### Problem statement
Set down exactly, from the records below, the line with "Forum Milan (39, 1942)" through the line with "[Instagram] (31, 2202)", and nothing else.

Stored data

------------------------

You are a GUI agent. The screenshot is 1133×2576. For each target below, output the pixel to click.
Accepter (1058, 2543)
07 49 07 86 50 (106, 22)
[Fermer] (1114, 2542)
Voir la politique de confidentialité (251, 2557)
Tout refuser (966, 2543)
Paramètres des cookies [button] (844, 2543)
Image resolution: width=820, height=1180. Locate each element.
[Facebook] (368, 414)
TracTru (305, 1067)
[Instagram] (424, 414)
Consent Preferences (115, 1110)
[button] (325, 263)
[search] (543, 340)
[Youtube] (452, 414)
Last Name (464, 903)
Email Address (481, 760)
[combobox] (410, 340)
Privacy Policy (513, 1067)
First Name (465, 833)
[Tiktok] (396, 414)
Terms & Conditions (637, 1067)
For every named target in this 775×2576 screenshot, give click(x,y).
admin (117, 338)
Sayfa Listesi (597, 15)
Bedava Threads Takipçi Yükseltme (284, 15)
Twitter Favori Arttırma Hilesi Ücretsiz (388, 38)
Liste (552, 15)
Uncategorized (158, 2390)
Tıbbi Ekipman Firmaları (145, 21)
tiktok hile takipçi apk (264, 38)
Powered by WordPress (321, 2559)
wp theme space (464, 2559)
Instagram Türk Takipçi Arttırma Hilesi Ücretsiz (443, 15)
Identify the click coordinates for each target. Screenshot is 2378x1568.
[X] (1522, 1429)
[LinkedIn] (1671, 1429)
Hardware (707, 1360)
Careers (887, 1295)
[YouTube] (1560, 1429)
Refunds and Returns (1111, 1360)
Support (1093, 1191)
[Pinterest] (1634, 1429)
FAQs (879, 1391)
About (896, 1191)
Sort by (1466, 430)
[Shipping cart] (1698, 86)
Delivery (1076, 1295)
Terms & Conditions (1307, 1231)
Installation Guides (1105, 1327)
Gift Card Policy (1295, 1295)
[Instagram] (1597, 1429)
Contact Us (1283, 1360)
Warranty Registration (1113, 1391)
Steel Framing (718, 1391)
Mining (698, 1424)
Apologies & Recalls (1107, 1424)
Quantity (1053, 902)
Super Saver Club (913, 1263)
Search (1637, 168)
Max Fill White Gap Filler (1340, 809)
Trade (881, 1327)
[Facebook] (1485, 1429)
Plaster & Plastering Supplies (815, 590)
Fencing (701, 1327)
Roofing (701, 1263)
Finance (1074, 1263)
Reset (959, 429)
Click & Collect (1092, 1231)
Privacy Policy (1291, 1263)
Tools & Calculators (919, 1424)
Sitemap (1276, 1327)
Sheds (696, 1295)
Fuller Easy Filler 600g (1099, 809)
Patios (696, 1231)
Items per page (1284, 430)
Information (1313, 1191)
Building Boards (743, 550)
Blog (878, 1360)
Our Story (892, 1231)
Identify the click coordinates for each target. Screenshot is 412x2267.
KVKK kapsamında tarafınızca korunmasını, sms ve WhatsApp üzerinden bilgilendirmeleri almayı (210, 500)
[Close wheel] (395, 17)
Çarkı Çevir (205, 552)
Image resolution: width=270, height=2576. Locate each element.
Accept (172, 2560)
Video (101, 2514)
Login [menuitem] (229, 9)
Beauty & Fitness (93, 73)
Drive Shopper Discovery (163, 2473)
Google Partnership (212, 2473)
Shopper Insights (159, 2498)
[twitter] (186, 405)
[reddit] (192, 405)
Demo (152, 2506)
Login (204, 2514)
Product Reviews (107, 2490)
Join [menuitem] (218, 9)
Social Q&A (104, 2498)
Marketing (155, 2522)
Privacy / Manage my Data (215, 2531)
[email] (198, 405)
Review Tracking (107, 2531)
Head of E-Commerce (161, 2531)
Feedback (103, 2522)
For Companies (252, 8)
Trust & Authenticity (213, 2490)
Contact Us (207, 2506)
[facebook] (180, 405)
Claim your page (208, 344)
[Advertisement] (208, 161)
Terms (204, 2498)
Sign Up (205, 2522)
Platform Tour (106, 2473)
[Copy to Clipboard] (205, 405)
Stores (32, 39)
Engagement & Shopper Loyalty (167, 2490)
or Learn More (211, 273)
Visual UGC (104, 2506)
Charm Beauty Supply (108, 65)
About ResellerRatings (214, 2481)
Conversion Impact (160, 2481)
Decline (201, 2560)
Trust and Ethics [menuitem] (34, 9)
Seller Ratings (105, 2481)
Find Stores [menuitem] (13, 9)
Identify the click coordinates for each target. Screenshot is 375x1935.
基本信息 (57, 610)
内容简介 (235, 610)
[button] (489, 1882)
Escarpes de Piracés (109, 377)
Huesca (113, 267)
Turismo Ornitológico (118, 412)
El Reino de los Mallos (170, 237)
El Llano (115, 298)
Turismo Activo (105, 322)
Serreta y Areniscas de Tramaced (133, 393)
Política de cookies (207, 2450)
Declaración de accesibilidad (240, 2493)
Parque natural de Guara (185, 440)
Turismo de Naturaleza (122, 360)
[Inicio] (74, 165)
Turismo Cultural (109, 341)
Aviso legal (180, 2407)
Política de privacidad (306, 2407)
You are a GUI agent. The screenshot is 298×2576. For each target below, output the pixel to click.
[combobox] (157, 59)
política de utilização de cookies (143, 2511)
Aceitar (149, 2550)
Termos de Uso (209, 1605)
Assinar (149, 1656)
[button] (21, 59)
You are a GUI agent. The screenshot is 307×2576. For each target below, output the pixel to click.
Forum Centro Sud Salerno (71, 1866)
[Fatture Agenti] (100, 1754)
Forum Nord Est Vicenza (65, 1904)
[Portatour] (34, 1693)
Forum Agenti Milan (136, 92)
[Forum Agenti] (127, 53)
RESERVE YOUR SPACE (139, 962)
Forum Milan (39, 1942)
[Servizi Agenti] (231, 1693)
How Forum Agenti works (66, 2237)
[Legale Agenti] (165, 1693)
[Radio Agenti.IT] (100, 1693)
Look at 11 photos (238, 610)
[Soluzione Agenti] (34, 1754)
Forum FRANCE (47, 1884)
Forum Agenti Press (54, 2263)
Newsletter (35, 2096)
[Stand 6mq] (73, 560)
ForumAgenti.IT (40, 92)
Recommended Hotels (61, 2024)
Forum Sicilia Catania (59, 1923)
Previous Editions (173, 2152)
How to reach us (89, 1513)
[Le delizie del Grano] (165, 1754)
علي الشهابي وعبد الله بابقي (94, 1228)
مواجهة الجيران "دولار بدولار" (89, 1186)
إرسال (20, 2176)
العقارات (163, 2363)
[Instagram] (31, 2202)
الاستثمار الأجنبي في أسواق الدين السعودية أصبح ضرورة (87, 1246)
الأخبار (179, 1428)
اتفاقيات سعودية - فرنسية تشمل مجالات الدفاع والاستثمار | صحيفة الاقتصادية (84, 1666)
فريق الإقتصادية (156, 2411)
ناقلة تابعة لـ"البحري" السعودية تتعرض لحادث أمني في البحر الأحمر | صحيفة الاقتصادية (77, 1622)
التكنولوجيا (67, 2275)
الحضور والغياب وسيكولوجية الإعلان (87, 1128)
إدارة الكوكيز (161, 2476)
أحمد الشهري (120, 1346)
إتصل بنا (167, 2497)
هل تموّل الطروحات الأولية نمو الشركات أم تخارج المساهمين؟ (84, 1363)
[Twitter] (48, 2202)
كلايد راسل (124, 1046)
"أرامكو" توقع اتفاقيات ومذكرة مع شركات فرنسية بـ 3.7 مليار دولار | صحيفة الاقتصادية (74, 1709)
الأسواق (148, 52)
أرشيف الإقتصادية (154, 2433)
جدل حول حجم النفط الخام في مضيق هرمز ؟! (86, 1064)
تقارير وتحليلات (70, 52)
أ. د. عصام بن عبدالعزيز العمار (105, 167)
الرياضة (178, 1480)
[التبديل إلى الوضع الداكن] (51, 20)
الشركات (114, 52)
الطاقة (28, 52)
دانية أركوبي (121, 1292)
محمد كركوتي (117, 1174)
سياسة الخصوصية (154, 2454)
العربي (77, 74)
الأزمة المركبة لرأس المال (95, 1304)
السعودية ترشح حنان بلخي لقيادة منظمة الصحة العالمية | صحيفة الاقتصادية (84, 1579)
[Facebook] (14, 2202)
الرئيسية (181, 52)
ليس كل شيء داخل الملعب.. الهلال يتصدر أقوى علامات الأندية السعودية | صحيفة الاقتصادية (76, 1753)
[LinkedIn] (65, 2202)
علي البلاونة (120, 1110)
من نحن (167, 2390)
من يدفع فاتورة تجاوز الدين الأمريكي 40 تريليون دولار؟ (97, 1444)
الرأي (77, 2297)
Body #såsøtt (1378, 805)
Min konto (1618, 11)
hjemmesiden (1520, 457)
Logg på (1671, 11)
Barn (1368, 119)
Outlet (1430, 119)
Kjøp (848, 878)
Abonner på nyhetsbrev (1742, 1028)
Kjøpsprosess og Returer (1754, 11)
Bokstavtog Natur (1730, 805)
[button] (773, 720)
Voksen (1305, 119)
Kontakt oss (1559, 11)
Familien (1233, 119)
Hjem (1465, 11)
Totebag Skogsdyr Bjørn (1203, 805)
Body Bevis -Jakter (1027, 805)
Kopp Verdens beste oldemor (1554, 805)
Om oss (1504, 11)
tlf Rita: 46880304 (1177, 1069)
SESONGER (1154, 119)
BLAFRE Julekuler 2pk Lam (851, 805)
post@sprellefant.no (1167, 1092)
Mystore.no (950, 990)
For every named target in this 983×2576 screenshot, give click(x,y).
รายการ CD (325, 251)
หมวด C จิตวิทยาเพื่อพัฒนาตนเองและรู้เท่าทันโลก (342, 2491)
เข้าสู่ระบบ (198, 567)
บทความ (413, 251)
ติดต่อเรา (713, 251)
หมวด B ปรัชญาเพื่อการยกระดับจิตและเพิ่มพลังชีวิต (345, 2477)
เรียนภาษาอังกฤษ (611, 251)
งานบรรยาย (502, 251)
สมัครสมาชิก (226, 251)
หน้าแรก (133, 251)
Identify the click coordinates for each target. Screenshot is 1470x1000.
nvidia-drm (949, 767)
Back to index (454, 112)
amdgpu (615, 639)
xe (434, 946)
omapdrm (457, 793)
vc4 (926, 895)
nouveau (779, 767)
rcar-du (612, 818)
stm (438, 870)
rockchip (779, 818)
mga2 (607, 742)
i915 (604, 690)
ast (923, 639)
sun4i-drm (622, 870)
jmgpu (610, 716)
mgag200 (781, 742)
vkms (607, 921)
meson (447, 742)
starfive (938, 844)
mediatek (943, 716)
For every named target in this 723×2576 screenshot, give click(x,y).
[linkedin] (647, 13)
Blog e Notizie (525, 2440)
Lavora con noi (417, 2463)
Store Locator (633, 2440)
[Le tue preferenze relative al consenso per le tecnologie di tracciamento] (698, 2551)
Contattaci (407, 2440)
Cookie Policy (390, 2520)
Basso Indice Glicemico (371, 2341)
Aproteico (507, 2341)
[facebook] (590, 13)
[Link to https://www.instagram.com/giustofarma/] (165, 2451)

------------------------

### Solution to this exercise
Forum Milan (39, 1942)
[Servizi Agenti] (231, 1693)
How Forum Agenti works (66, 2237)
[Legale Agenti] (165, 1693)
[Radio Agenti.IT] (100, 1693)
Look at 11 photos (238, 610)
[Soluzione Agenti] (34, 1754)
Forum FRANCE (47, 1884)
Forum Agenti Press (54, 2263)
Newsletter (35, 2096)
[Stand 6mq] (73, 560)
ForumAgenti.IT (40, 92)
Recommended Hotels (61, 2024)
Forum Sicilia Catania (59, 1923)
Previous Editions (173, 2152)
How to reach us (89, 1513)
[Le delizie del Grano] (165, 1754)
علي الشهابي وعبد الله بابقي (94, 1228)
مواجهة الجيران "دولار بدولار" (89, 1186)
إرسال (20, 2176)
العقارات (163, 2363)
[Instagram] (31, 2202)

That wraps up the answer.